[Stored records]
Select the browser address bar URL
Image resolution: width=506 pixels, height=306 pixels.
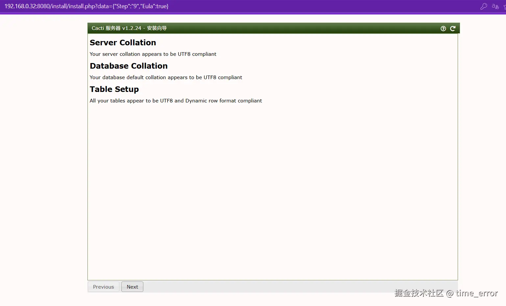click(x=85, y=6)
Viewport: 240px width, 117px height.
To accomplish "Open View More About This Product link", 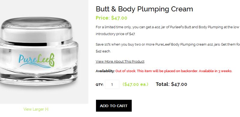I will point(120,61).
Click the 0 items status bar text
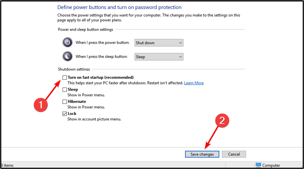Image resolution: width=304 pixels, height=169 pixels. click(x=7, y=165)
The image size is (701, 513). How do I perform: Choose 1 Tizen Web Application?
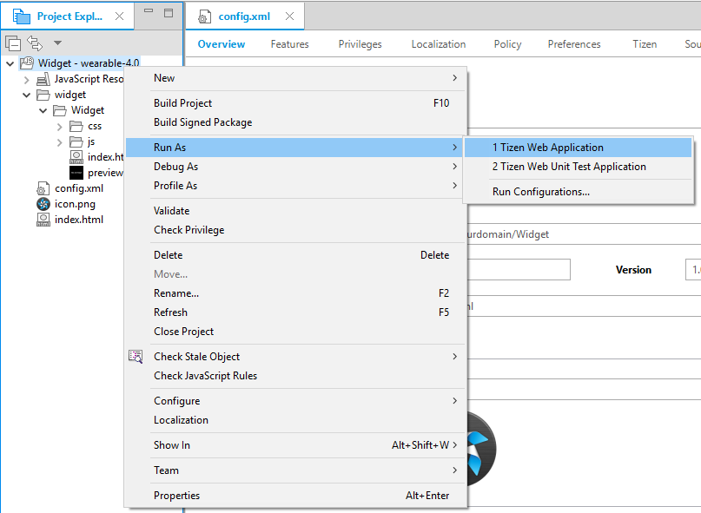(x=547, y=148)
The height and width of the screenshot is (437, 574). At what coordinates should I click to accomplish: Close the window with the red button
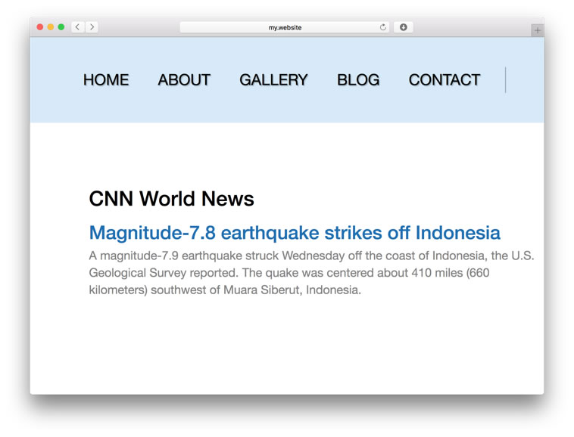pyautogui.click(x=40, y=27)
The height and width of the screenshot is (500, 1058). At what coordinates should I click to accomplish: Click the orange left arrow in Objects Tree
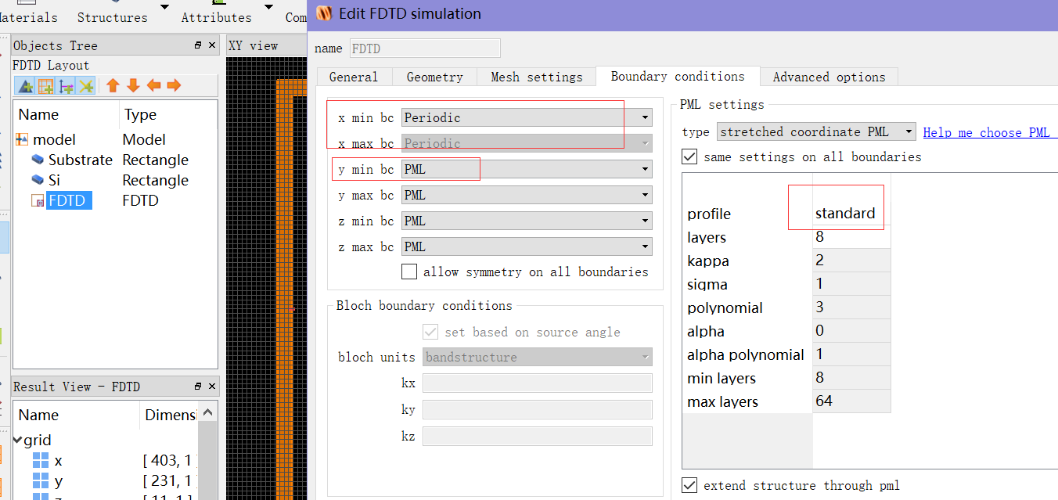[153, 85]
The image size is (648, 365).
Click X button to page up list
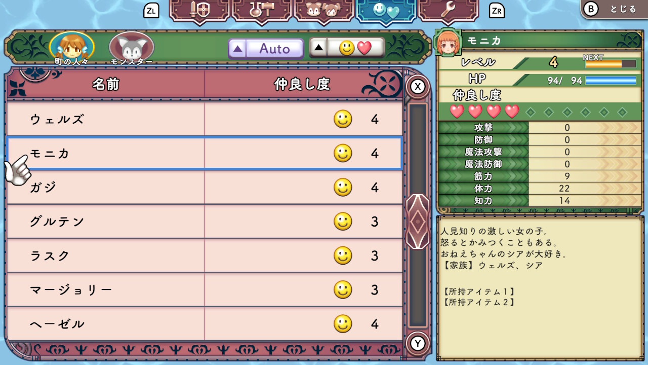click(418, 87)
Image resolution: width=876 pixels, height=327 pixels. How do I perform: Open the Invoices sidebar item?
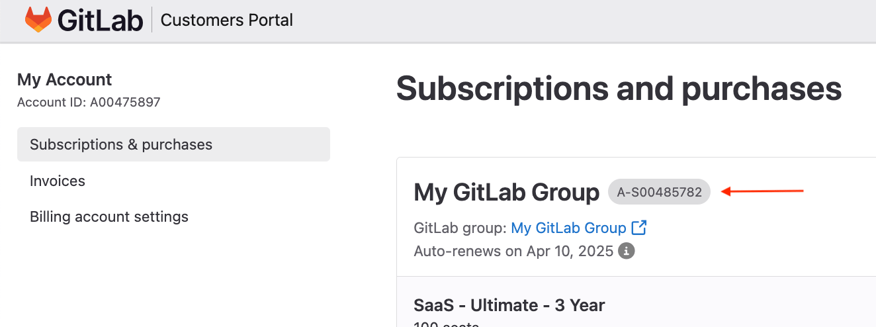click(58, 181)
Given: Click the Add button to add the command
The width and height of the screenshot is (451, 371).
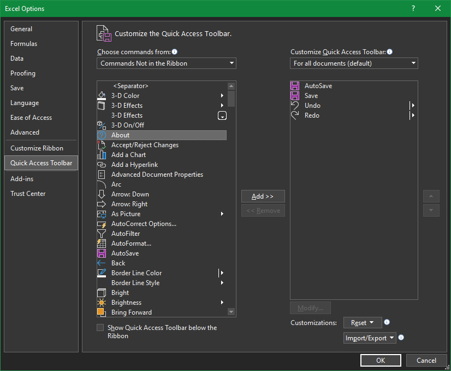Looking at the screenshot, I should coord(263,196).
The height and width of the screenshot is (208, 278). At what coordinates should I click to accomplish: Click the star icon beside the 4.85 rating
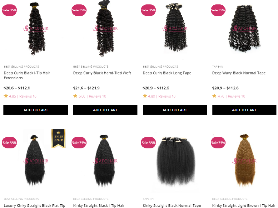click(x=6, y=96)
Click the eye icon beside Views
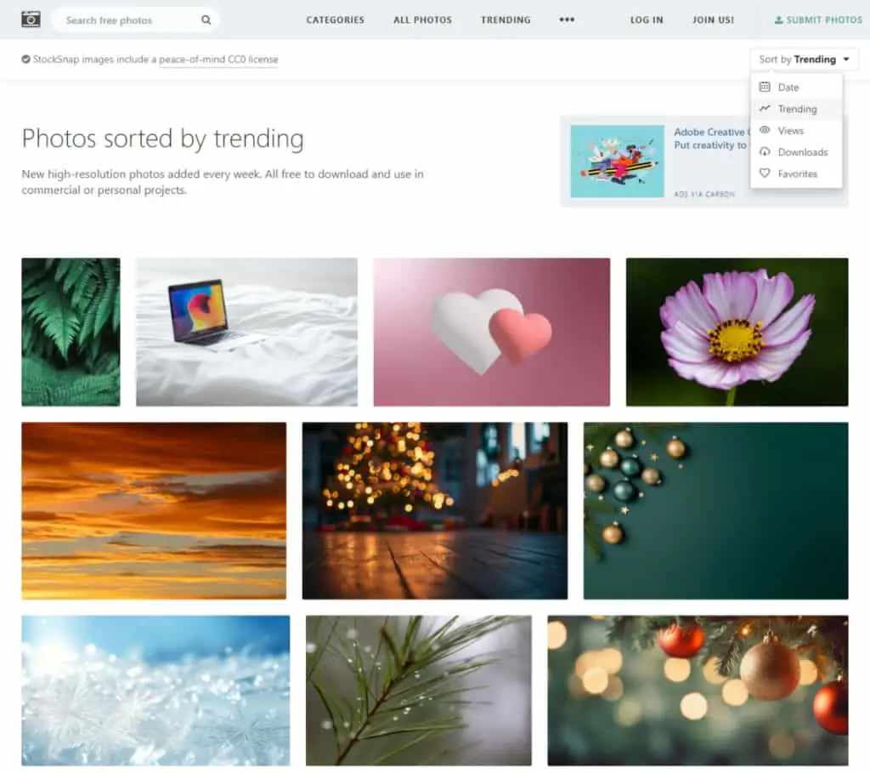This screenshot has height=773, width=870. point(765,130)
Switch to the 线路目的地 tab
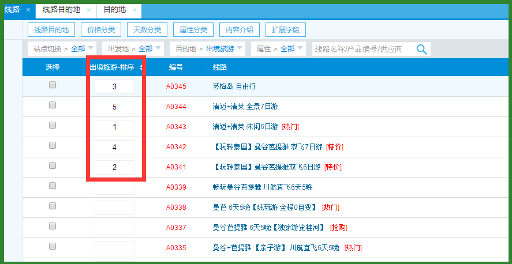Screen dimensions: 512x264 pos(61,10)
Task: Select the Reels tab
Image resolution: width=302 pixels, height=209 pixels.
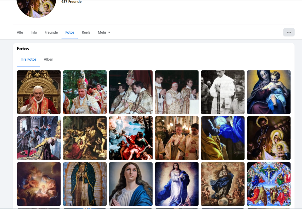Action: [86, 32]
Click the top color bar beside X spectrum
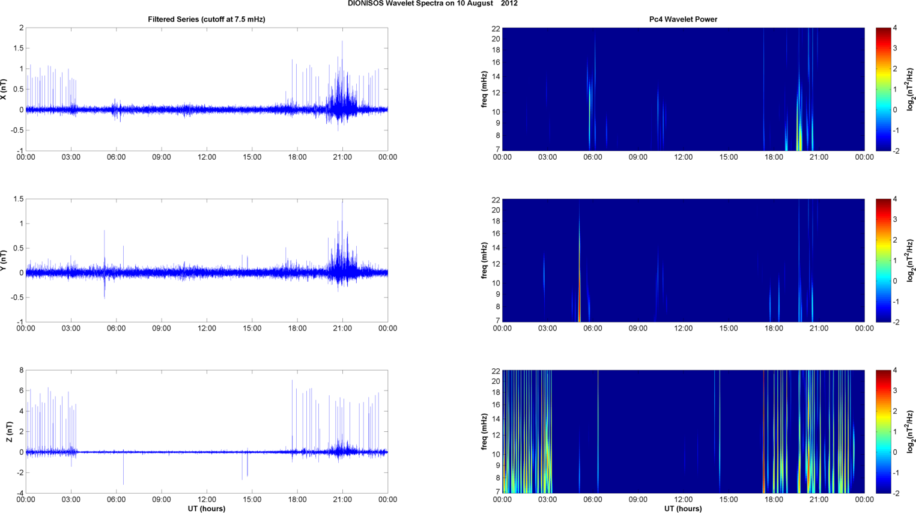The width and height of the screenshot is (916, 513). click(883, 89)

[Aim of the task] Your copy should consist solely of the lines from the line containing "Click the eye icon beside Views" through the last line of the records above, reproduced exactly, with the pictures left out.

[Reply]
Click the eye icon beside Views
This screenshot has height=773, width=870. point(765,130)
Switch to the 线路目的地 tab
Screen dimensions: 512x264 pos(61,10)
Task: Select the Reels tab
Image resolution: width=302 pixels, height=209 pixels.
Action: [86, 32]
Click the top color bar beside X spectrum
The width and height of the screenshot is (916, 513). click(883, 89)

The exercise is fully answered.